Expanding local pension funds have helped stem losses in LatAm as US rates rise, but risk of political change remains a fundamental worry, says Celfin Capital's vice president.

The exponential growth of private pension funds in Latin America has cut the region's dependence on global capital inflows from an "absolute" one, to a "marginal" one, said Jorge Errázuriz, vice president of Celfin Capital.

As US Treasury rates have climbed in recent months, global investors have yanked money from emerging market bond and equity funds in anticipation of better returns closer to home. Investors took $1.3bn out of emerging market debt funds and $2.09bn out of EM equity funds in the week to July 10.

"[Latin America] is no longer dependent on the flows, and the outflows have not stopped investment projects," said Errázuriz. "Chile continues to grow, it's forecast to grow 4.7% this year."

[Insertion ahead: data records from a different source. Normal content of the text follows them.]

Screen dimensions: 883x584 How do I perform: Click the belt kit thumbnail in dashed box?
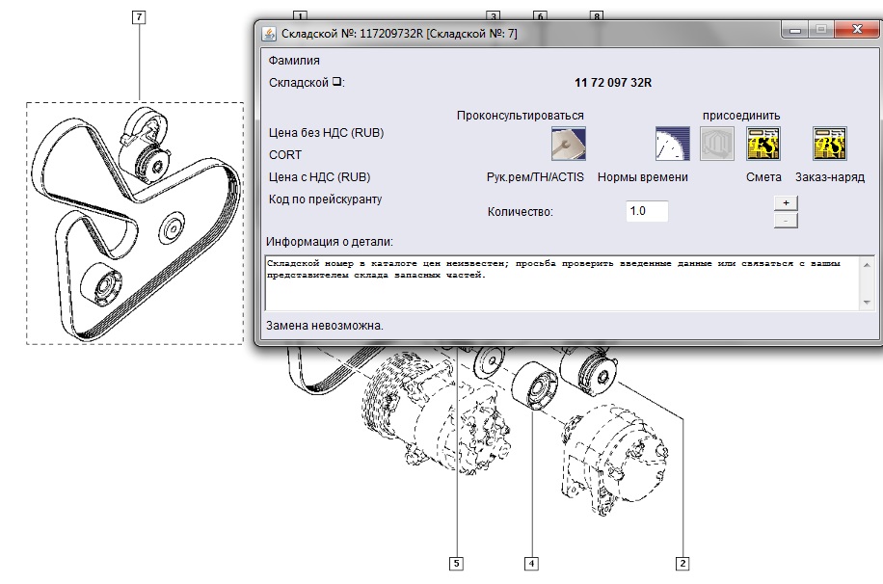tap(135, 223)
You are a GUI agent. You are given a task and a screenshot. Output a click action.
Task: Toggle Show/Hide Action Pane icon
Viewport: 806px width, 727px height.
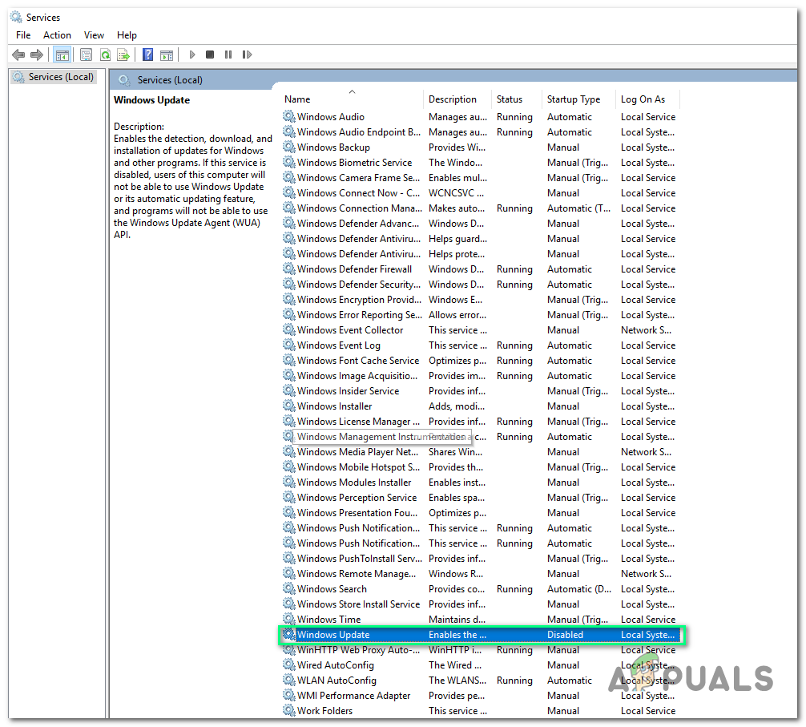point(167,55)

At the same time, outflows are the seed of future inflows, he added.

Yet there are still risks ahead. The most worrying is a change in political direction, Errázuriz said.

"If in Mexico, Colombia, Peru and Chile the political will changes from wanting to advance with integration, that could be a step backwards," he said.

"And if the economic policy in these countries becomes more protectionist, less in favor of investment, that worries me."

He pointed to widespread protests in Brazil, which have forced President Dilma Rousseff to offer a series of conciliatory gestures. Such risks were not just limited to Brazil, he said.

"In these countries, there is always a risk - including here in Chile," he said.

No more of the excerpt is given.